Talkwrench
Hoonigan
2Deep, Just been browsing over your work again mara....You must have been involved in some interesting/big builds to achieve the skillset you have required without going to college and making a living from it. What I'm getting at is I have been fiddling with cars (mostly Jap) for 6ish years and a fair few man-hours and the limit of my know-how ends at the changing a head gasket level!! LOL!!! What have you been involved in mate? Dog's body for a touring car team!??? lol!!
Christ! I could talk your ear off all night with the projects I've been involved in both for business & pleasure. I'm 30 this year and have been in the Engineering arena since I left school. I'm a timed served electronics engineer and spent a couple of years at uni afterwards learning how to solid model using Autodesk Inventor & solidworks. I spent nearly 5 years in South Africa as an engineering project manager / designer / commissioning engineer mostly for water treatment plants but I've designed & built caustic dissolving plants, syrup tank automated cleaning systems, reverse osmosis plants, DI plants! The list just goes on & on so I've learnt a thing or two along the way. My welding interest came about after supervising welding teams in Kenya building a coca cola factory as well as working for a company that built aluminium boats. A good friend in SA was a very competitive super bike racer so I was his crew! I kept the bike in tip top condition for him even changed his damn tyres needless to say he won the 2 seasons I was able to help him, I myself use to ride alot of MX and enduros and always rebuilt my own engines and they are 1/4 of a superbike nowadays. I also repaired gearboxes for a year, from everything from trucks to race cars. I have always worked on cars from the age of 15 and they are my real passion, I've just never had the time to build one really. My job at the moment is working for a military hardware manufacturer as a project manager, I'm in the middle of developing a new machining process to hold the wings & tails on a plane!!!!! No pressure, I'm using the same machine they use to bore than Maclaren SLR blocks. So as you can see I have been very fortunate in my employment and have had some awesome jobs that have taken me into all manner of industries and processes.

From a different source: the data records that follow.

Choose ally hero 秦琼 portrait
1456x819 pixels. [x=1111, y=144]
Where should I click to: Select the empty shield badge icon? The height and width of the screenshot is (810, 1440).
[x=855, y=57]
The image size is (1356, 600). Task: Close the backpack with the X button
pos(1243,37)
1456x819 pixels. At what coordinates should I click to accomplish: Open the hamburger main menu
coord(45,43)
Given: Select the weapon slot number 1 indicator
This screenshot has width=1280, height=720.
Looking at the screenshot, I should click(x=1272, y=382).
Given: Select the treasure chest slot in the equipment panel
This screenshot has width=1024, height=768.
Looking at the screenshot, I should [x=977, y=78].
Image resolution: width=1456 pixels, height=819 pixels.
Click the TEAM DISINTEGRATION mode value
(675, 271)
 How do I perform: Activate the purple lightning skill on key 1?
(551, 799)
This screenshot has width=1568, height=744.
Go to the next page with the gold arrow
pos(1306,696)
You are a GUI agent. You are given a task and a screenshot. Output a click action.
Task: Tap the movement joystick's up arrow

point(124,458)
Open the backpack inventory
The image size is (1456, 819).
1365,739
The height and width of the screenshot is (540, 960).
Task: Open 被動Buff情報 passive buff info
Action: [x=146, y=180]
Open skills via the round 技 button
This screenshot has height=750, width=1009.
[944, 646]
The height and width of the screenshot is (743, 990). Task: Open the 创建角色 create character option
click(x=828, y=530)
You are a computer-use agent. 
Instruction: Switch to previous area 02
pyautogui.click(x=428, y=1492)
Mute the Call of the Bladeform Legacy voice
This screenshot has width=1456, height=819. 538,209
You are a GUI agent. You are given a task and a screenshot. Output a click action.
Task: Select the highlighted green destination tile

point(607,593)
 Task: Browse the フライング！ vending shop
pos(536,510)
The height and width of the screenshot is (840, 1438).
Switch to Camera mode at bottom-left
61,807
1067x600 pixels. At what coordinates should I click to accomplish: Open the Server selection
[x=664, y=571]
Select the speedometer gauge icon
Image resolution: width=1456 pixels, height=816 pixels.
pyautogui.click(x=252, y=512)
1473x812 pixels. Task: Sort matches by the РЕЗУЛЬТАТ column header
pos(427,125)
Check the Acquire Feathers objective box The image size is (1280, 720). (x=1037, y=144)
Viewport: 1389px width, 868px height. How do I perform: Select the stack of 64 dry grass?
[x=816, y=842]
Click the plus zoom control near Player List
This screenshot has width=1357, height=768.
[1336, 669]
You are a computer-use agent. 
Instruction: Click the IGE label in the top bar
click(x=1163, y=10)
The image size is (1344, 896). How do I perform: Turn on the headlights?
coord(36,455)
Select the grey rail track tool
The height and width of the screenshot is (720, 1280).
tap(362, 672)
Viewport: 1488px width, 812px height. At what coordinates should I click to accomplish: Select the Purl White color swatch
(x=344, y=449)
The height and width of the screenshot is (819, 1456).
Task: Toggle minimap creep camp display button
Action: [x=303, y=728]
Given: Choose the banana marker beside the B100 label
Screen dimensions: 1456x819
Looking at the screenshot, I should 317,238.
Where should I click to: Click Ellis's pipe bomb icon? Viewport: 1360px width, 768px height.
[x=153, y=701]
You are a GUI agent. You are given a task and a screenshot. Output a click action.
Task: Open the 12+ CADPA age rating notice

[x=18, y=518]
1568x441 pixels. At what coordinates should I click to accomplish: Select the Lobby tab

I hope that doesn't make me sound like a knob!?! Its just an insight to what I have been involved in without going into the boring details. But I think if you know how to torque a bolt and use a micrometer you can build a motor, if you can change a head gasket your on to a winner and welding is just practice, I taught myself!
just been reading your thread over and noticed you are using the 2 litre ABF crank? hope so as my mate has one spare sorry for the questions as im new to the 1.8t motors....
Thats right, But its a lot of work to get it in there and I can't really recommend doing it. I don't know my S3's but if it has the 058 block you could use that crank but like I said its a bitch to get in, certainly not for the faint hearted. The rod stroke ratio is right on the limits of what you want aswell. If your going all out fella and you have an 058 block considered swapping for a tall deck block and go 2.2, better rod stroke ratio and obviously more potential or if your a proper badass go for an R32 motor with a silly turbo and destroy some gearboxes! Just like this thing:-
http://www.youtube.com/watch?v=4Id2O0vC7Lk
I see you've already had a VR6T so you would be well in your comfort zone.:icon_thumright:
If I could start again I WOULDN'T build the motor I now have!